» **TASK**:
What follows is a set of records; repeat them exactly, without the pictures.

━━━ RECORDED DATA

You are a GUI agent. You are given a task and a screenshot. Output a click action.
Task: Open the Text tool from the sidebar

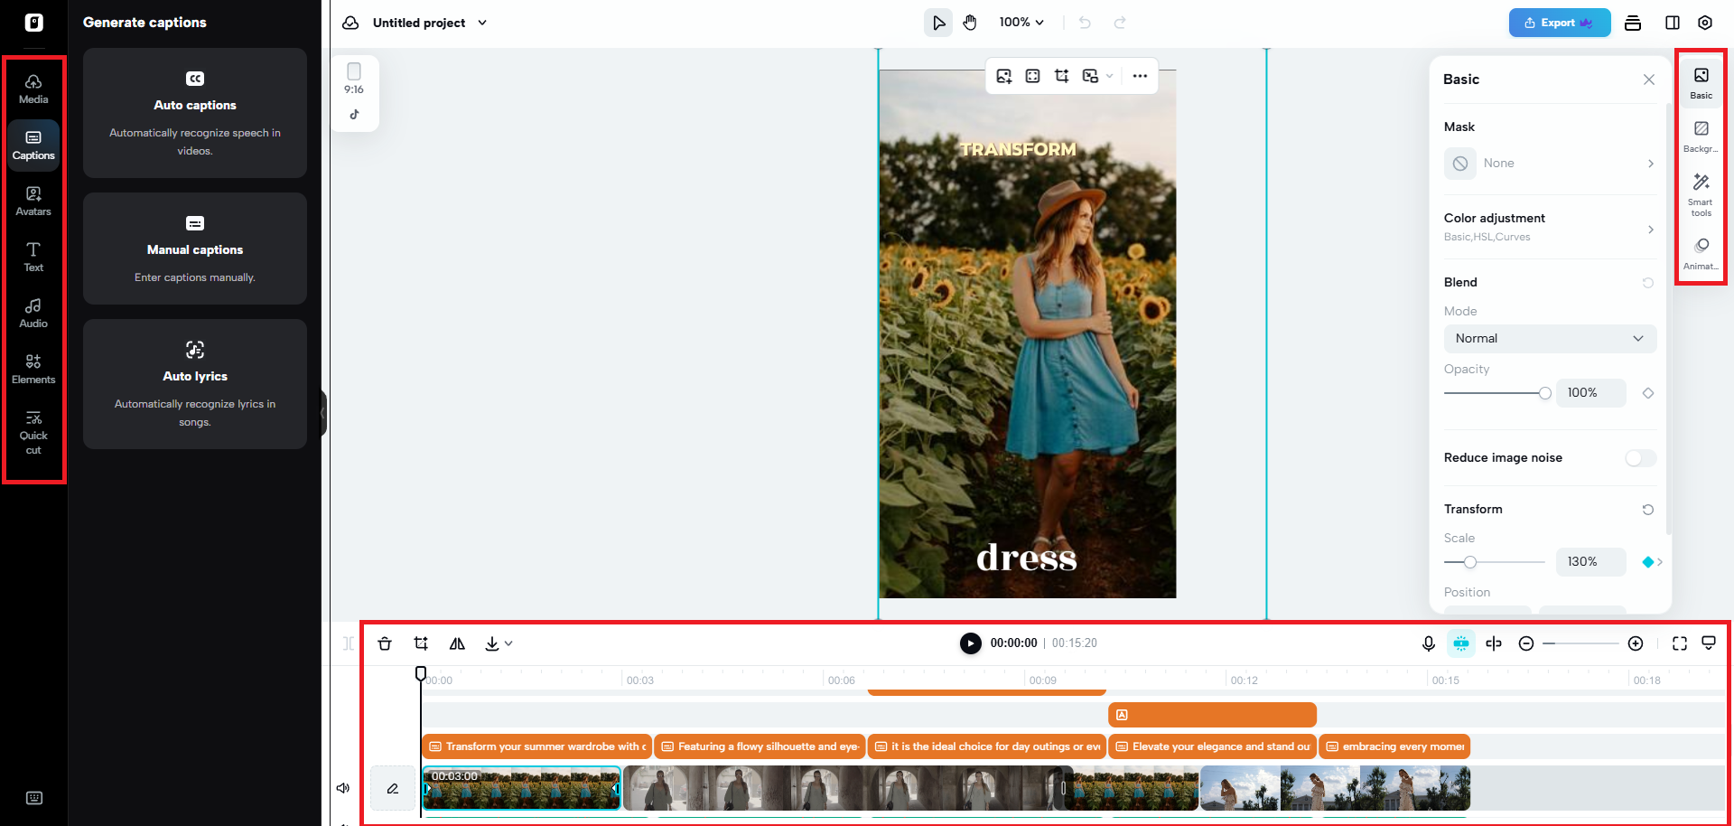33,256
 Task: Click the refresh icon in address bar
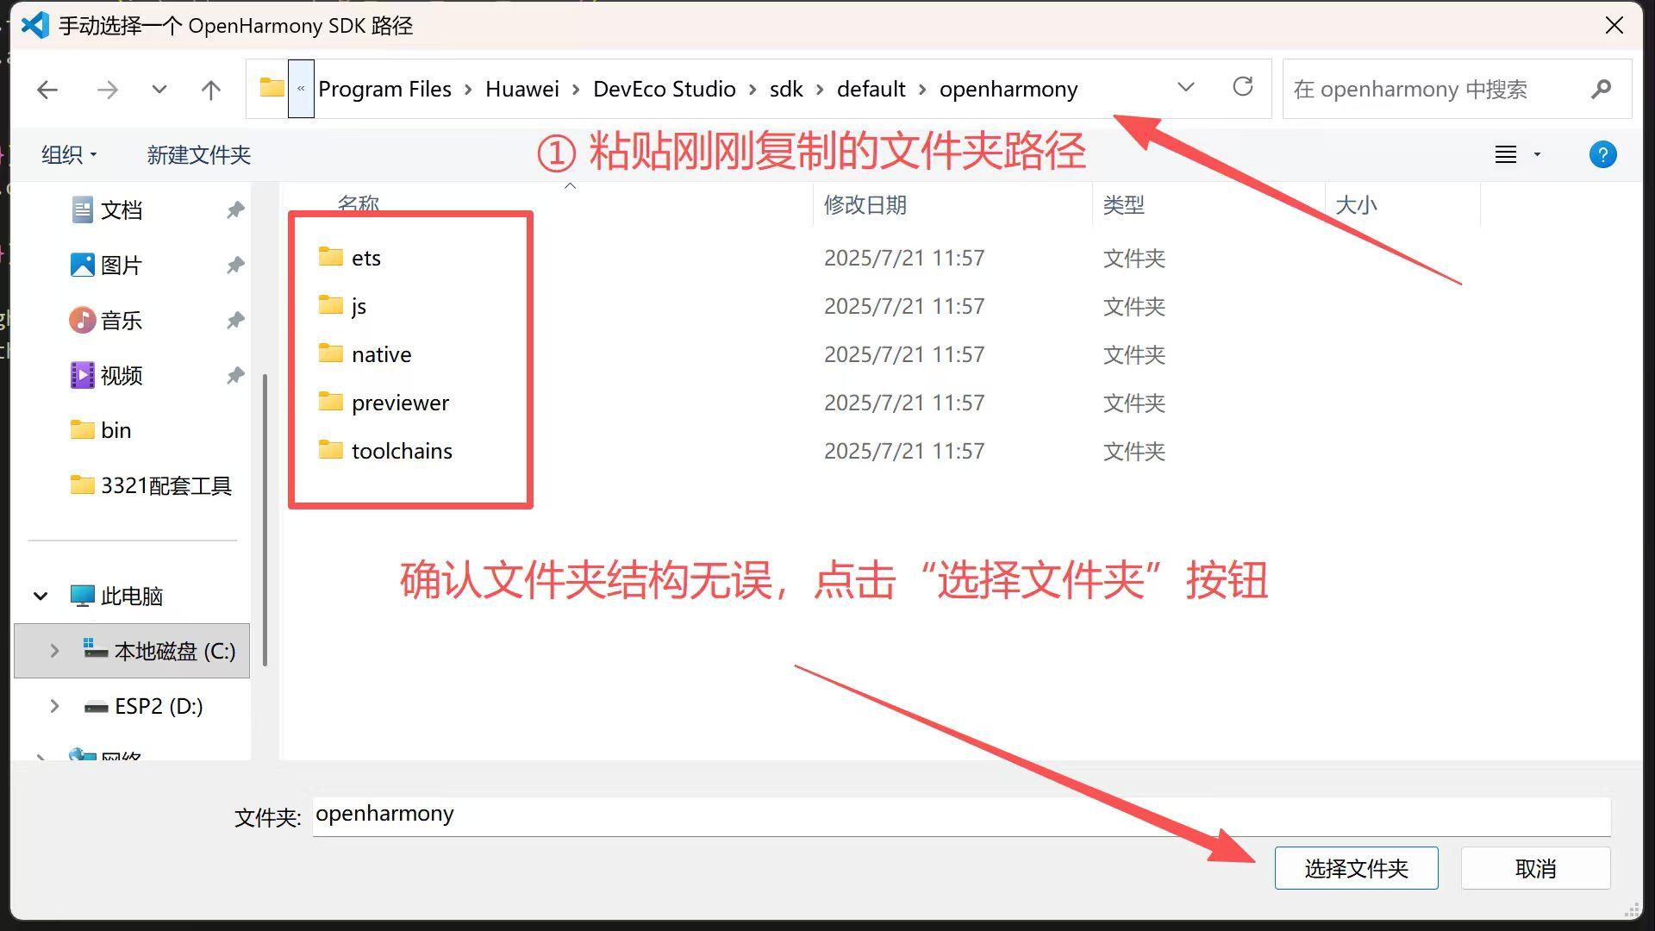point(1243,87)
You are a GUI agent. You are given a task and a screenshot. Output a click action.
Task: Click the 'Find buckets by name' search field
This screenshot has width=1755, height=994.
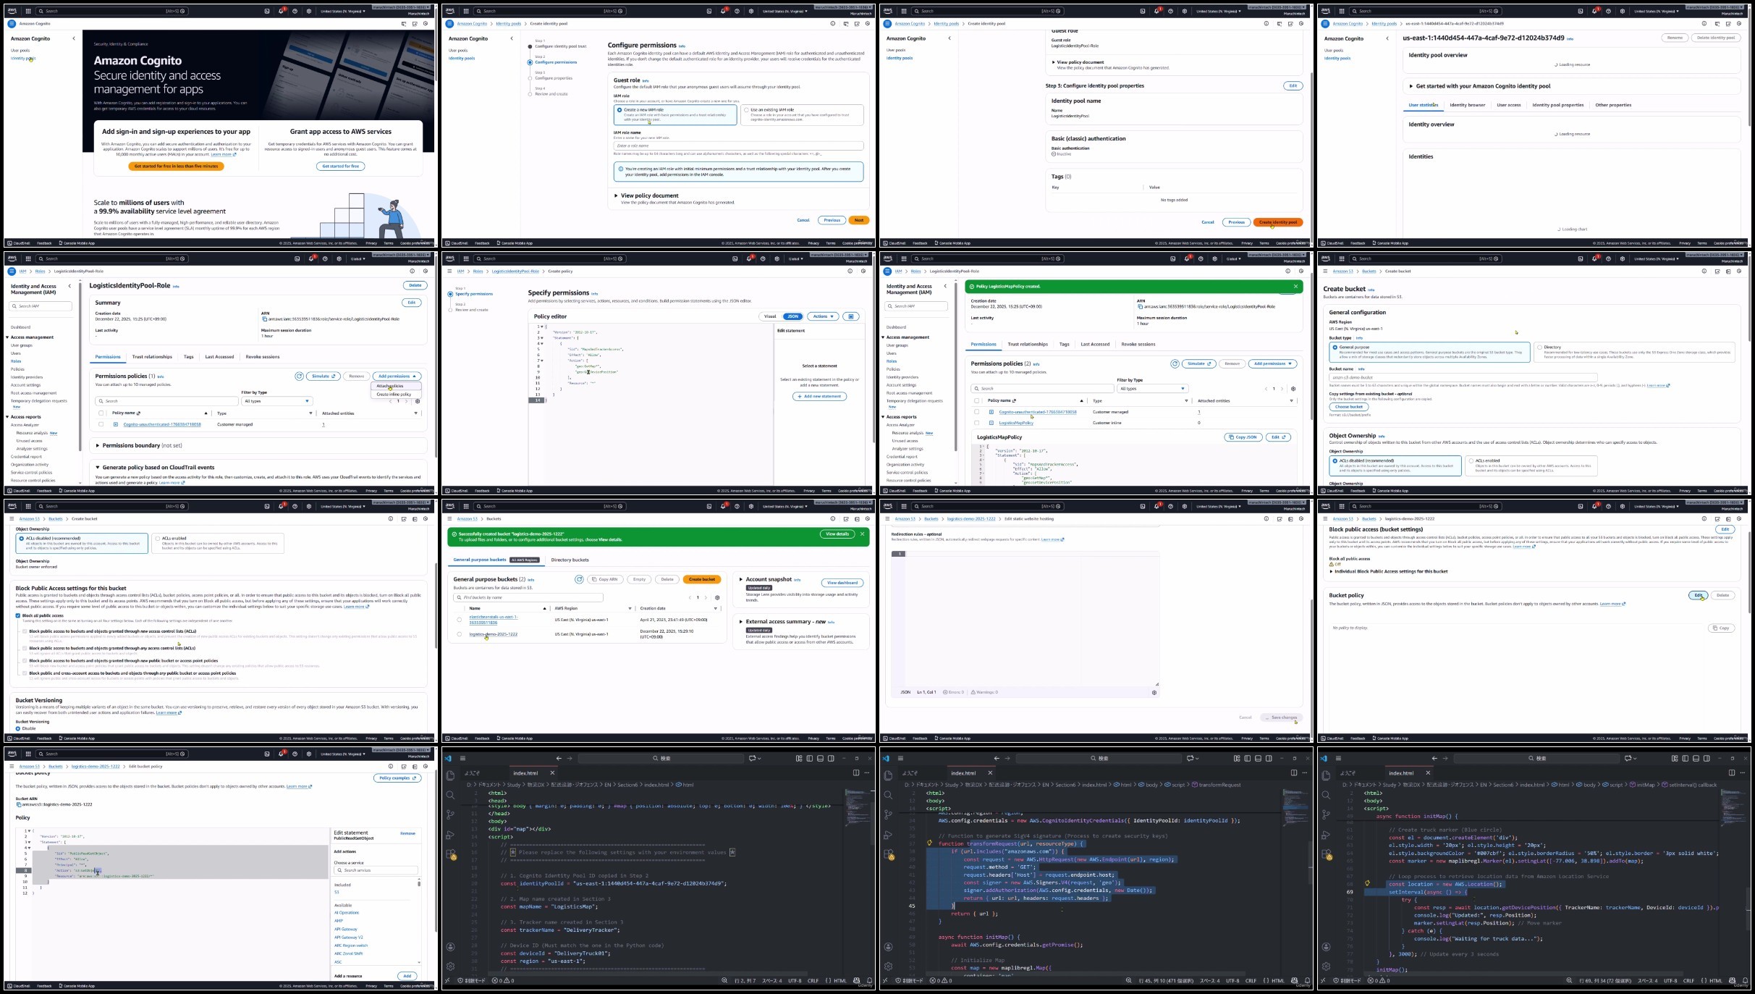(528, 598)
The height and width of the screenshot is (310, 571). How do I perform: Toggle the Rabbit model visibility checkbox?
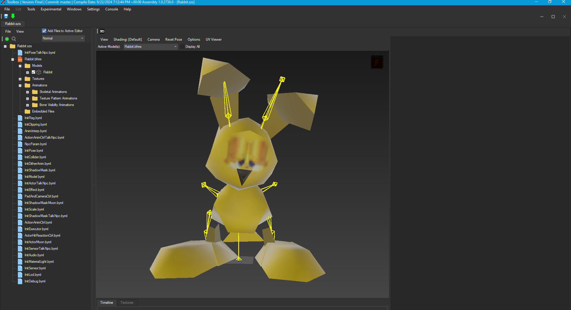[34, 72]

━━━━━━

» **TASK RESULT**:
You are a GUI agent. You are given a task and a screenshot. Output a click action.
Task: Open the Text tool from the sidebar

33,256
 Task: Click the refresh icon in address bar
point(1243,87)
You are a GUI agent. You are given a task and a screenshot. Output a click action.
Task: Click the 'Find buckets by name' search field
This screenshot has width=1755, height=994.
(528, 598)
The height and width of the screenshot is (310, 571). How do I perform: Toggle the Rabbit model visibility checkbox?
[34, 72]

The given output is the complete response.